Menu

Basis

Bewogen en betrokken

1 april: landelijke pastorale dag in Gouda

Een wandelaar op pad

De zesde landelijke pastorale dag op zaterdag 1 april aanstaande heeft als thema ‘Bewogen en betrokken, pastoraat met hart en handen’. Dat thema wordt in lezingen en workshops uitgewerkt. Deelnemers aan de dag kunnen kiezen uit dertig lezingen en/of workshops. Het Ouderlingenblad licht er hier drie uit.

Pastor Marinus van den Berg, ruim veertig jaar werkzaam geweest als geestelijk verzorger in de gezondheidszorg en nog volop actief met lezingen in het hele land, spreekt op de pastorale dag over eenzaamheid. Dat is nog niet zo eenvoudig en niet eenduidig, zegt hij. ‘Er is een spreken dat stigmatiseert; eenzaam zijn is “zielig”. Maar eenzaamheid is niet altijd ongewenst en soms zelfs noodzakelijk. Is eenzaamheid eigenlijk wel een goed woord? En wordt het niet te veel aan ouderen gekoppeld? Het eenzaamheidsrisico neemt bij het ouder worden zeker toe, maar er is net zo veel eenzaamheid onder jongere mensen. Als het gaat om het percentage mensen dat zich eenzaam voelt, zijn er cijfers om van te schrikken. Maar het betreft dus niet alleen ouderen en ook niet alleen mensen in grote steden.’

Aan de binnenkant

Van den Berg is ambivalent over eenzaamheid. Ook over de initiatieven tegen eenzaamheid in ‘zijn’ stad Rotterdam nadat iemand gevonden was die lang dood in huis had gelegen terwijl niemand het had gemerkt. ‘Iets doen tegen eenzaamheid klinkt natuurlijk positief, maar om wie en om wat gaat het precies? Er wordt van uitgegaan dat ieder mens aandacht wil, zonder dat duidelijk is wat aandacht precies inhoudt. Er zijn mensen met ernstige psychische aandoeningen die door hun ziekte geen andere mensen kunnen verdragen. Onvermijdelijke eenzaamheid noem ik dat. Zij zullen je niet binnenlaten als je aan de deur klopt. Hoe kun je omzien naar deze mensen? Of naar mensen met bijvoorbeeld ALS die het spraakvermogen kwijt zijn en met wie je bijna niet meer kunt communiceren. Durven we het aan om naar hen toe te gaan? De meeste eenzaamheid zit aan de binnenkant, onzichtbaar voor anderen. Zo is er veel eenzaamheid waar mensen niet in hun eigenheid worden aanvaard of waar mensen lijden aan taboeziektes zoals depressie. Het is net als bij een thema als “voltooid leven”, er kunnen drama’s achter schuil gaan.’

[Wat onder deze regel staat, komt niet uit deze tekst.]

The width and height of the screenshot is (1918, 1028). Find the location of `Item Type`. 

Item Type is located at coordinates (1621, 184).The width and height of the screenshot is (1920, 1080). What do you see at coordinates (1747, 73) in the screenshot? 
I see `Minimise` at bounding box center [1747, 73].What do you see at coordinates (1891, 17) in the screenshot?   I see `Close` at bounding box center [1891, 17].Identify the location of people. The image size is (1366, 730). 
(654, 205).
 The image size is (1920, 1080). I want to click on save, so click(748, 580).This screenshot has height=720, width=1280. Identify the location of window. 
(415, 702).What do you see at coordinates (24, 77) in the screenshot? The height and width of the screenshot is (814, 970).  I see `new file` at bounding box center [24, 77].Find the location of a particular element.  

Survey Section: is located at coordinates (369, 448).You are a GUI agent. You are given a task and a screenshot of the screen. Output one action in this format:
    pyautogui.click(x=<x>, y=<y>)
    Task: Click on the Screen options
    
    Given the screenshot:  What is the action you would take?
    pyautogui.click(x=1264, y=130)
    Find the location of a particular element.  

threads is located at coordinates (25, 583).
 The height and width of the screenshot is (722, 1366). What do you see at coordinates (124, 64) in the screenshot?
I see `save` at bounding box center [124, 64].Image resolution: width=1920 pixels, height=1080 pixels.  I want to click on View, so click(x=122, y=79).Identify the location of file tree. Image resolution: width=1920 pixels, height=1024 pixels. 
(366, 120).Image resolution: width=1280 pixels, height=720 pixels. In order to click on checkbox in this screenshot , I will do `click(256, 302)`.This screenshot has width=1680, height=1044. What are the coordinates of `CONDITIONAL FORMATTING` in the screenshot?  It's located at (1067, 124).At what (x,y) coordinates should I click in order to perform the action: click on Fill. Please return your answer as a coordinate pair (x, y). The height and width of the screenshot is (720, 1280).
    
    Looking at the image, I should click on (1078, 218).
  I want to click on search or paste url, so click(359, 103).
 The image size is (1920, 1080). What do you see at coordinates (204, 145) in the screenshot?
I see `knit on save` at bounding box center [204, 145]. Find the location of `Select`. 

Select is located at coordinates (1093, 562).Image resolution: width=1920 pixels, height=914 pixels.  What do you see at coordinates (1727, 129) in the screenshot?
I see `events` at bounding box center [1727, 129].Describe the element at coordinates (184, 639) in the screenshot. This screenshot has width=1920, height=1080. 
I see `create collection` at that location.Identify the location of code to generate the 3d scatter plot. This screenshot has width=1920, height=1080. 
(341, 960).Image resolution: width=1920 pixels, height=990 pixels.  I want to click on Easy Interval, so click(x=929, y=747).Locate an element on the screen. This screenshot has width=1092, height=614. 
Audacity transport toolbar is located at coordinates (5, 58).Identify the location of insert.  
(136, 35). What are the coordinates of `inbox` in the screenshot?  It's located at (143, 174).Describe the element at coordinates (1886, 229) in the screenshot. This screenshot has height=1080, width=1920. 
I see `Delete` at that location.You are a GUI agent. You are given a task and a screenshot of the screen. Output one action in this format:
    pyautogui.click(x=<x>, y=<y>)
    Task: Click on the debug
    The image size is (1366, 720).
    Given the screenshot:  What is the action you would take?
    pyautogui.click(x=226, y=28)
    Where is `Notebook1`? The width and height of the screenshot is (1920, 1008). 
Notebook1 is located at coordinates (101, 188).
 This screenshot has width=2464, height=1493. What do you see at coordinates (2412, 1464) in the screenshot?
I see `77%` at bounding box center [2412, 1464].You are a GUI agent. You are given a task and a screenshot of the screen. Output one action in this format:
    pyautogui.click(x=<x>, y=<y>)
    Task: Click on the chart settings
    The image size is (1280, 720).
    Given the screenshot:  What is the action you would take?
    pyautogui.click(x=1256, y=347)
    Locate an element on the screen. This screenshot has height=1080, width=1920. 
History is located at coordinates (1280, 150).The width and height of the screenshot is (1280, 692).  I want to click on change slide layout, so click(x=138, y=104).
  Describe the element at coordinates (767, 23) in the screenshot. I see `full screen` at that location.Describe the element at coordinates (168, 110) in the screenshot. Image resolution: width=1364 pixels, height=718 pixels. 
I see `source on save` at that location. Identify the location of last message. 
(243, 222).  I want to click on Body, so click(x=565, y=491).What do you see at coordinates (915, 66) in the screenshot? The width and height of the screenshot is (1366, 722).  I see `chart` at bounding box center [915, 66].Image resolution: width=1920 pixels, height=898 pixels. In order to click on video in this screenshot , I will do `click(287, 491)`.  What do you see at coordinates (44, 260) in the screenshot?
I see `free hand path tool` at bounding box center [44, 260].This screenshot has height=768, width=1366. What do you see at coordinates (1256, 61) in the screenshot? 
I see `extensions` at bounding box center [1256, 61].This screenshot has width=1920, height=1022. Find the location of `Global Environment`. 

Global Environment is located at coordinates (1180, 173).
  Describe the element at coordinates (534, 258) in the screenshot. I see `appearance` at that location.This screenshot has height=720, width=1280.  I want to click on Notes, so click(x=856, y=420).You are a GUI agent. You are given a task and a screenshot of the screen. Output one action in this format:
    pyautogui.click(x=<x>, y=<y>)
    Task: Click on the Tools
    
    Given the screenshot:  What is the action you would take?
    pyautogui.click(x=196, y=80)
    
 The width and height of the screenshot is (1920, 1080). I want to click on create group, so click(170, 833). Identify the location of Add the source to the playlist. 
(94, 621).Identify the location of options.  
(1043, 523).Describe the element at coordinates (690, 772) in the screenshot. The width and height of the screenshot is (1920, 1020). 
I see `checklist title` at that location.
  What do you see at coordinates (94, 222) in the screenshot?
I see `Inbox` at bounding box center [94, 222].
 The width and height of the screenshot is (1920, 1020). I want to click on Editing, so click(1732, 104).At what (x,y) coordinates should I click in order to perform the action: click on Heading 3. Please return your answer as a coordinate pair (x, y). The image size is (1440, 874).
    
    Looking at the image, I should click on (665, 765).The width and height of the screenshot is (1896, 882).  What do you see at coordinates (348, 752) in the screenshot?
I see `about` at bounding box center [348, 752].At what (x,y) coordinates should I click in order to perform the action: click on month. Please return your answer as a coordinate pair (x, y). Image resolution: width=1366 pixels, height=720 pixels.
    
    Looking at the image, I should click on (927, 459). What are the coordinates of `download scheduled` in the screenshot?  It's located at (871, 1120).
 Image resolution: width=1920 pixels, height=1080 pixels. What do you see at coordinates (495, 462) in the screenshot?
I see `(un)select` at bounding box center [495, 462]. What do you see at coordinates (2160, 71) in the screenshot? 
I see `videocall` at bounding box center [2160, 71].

De meeste eenzaamheid zit aan de binnenkant

Antenne

Eenzaamheid is dus complex: waar hebben we het precies over? Van den Berg wil daarover nadenken, de kussens opschudden zoals hij zelf zegt, aan het denken zetten. ‘Ik wil het graag hebben over de be-tekenis van eenzaamheid. We zijn te gauw geneigd om te denken in termen van oplossingen. Wat dat betreft doen we in ons land ontzettend veel tegen eenzaamheid. En dat is ook goed. Kerken betekenen vaak veel als het gaat om het bestrijden van eenzaamheid.’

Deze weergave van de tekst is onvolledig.